- GOAL: Copy out the lines from the start of the records through the line containing "Action: 535,239", both ends included.

- EXCERPTED DATA:
···

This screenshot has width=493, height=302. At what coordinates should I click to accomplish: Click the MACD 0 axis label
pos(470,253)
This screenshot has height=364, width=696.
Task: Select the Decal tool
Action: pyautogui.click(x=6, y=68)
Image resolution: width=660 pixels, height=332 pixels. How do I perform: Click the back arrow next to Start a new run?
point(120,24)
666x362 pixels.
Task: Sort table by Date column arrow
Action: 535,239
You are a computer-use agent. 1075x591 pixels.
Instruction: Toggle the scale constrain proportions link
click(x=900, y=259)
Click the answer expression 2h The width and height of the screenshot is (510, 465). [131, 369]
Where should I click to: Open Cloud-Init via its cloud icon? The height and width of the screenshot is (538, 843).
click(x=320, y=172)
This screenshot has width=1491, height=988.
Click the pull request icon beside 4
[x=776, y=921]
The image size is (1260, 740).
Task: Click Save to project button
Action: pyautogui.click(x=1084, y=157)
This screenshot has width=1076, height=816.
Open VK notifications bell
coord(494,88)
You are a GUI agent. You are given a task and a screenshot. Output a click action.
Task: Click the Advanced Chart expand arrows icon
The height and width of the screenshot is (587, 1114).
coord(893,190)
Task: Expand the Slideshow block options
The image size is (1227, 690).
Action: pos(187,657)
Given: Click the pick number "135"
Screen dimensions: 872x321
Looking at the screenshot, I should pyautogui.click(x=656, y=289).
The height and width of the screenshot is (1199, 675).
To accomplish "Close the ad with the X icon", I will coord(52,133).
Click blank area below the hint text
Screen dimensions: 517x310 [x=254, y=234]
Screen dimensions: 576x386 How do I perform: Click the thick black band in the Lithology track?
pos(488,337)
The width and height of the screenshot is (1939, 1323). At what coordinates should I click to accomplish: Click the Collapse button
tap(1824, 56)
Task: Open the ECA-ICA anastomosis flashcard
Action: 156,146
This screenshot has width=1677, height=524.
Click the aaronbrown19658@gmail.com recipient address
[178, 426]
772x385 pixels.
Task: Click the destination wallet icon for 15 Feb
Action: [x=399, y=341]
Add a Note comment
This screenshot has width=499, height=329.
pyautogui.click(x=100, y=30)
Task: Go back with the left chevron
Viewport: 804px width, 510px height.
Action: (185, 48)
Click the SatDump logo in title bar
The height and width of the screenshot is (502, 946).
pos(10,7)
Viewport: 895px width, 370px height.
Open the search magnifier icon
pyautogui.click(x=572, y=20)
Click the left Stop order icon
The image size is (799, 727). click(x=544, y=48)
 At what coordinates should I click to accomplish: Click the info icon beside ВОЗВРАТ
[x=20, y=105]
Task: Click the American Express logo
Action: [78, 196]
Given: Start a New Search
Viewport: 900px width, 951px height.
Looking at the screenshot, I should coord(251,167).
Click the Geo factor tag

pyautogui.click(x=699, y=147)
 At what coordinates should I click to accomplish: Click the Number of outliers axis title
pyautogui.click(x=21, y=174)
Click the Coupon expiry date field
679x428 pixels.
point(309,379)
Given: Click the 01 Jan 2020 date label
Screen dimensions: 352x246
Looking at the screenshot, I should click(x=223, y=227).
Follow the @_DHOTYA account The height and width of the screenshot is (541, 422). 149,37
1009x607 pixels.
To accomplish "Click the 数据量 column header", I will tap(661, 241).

···

- RESULT FOR THIS TASK:
This screenshot has width=493, height=302. At what coordinates should I click to accomplish: Click the MACD 0 axis label
pos(470,253)
This screenshot has height=364, width=696.
Task: Select the Decal tool
Action: pyautogui.click(x=6, y=68)
Image resolution: width=660 pixels, height=332 pixels. How do I perform: Click the back arrow next to Start a new run?
point(120,24)
666x362 pixels.
Task: Sort table by Date column arrow
Action: 535,239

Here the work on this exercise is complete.